(Entries from a pointing dataset)
---------------

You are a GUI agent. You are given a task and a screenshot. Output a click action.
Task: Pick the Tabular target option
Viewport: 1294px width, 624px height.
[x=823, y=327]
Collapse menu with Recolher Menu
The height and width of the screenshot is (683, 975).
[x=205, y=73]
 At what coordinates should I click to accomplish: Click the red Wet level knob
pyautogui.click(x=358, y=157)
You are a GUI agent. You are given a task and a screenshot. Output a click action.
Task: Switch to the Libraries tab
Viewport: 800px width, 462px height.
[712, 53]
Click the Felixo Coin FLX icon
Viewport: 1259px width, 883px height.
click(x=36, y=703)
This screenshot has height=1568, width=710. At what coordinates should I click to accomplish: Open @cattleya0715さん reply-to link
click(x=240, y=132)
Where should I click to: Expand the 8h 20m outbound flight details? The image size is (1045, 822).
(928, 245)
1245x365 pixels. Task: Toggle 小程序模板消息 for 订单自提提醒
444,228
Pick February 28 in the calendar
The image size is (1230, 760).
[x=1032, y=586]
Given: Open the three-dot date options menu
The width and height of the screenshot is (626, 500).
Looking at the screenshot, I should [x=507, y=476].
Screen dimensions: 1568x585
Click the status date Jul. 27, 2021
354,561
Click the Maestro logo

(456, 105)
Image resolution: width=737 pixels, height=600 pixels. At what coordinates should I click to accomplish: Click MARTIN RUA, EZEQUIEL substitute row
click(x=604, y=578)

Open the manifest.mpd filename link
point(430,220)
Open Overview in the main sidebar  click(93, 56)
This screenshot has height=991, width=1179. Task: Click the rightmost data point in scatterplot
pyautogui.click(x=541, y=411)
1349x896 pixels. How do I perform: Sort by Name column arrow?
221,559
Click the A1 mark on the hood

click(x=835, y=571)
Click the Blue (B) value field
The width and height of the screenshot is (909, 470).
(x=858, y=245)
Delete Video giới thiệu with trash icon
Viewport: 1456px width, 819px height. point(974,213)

---------------

* [What to produce]
Turn every line of the entries above into a numbered list, leaving out the blank lines.

* [Worked solution]
1. You are a GUI agent. You are given a task and a screenshot. Output a click action.
2. Task: Pick the Tabular target option
3. Viewport: 1294px width, 624px height.
4. [x=823, y=327]
5. Collapse menu with Recolher Menu
6. The height and width of the screenshot is (683, 975).
7. [x=205, y=73]
8.  At what coordinates should I click to accomplish: Click the red Wet level knob
9. pyautogui.click(x=358, y=157)
10. You are a GUI agent. You are given a task and a screenshot. Output a click action.
11. Task: Switch to the Libraries tab
12. Viewport: 800px width, 462px height.
13. [712, 53]
14. Click the Felixo Coin FLX icon
15. Viewport: 1259px width, 883px height.
16. click(x=36, y=703)
17. This screenshot has height=1568, width=710. At what coordinates should I click to accomplish: Open @cattleya0715さん reply-to link
18. click(x=240, y=132)
19. Where should I click to: Expand the 8h 20m outbound flight details? The image size is (1045, 822).
20. (928, 245)
21. 1245x365 pixels. Task: Toggle 小程序模板消息 for 订单自提提醒
22. 444,228
23. Pick February 28 in the calendar
24. The image size is (1230, 760).
25. [x=1032, y=586]
26. Given: Open the three-dot date options menu
27. The width and height of the screenshot is (626, 500).
28. Looking at the screenshot, I should [x=507, y=476].
29. Screen dimensions: 1568x585
30. Click the status date Jul. 27, 2021
31. 354,561
32. Click the Maestro logo
33. (456, 105)
34. Image resolution: width=737 pixels, height=600 pixels. At what coordinates should I click to accomplish: Click MARTIN RUA, EZEQUIEL substitute row
35. click(x=604, y=578)
36. Open the manifest.mpd filename link
37. point(430,220)
38. Open Overview in the main sidebar  click(93, 56)
39. This screenshot has height=991, width=1179. Task: Click the rightmost data point in scatterplot
40. pyautogui.click(x=541, y=411)
41. 1349x896 pixels. How do I perform: Sort by Name column arrow?
42. 221,559
43. Click the A1 mark on the hood
44. click(x=835, y=571)
45. Click the Blue (B) value field
46. The width and height of the screenshot is (909, 470).
47. (x=858, y=245)
48. Delete Video giới thiệu with trash icon
49. Viewport: 1456px width, 819px height. point(974,213)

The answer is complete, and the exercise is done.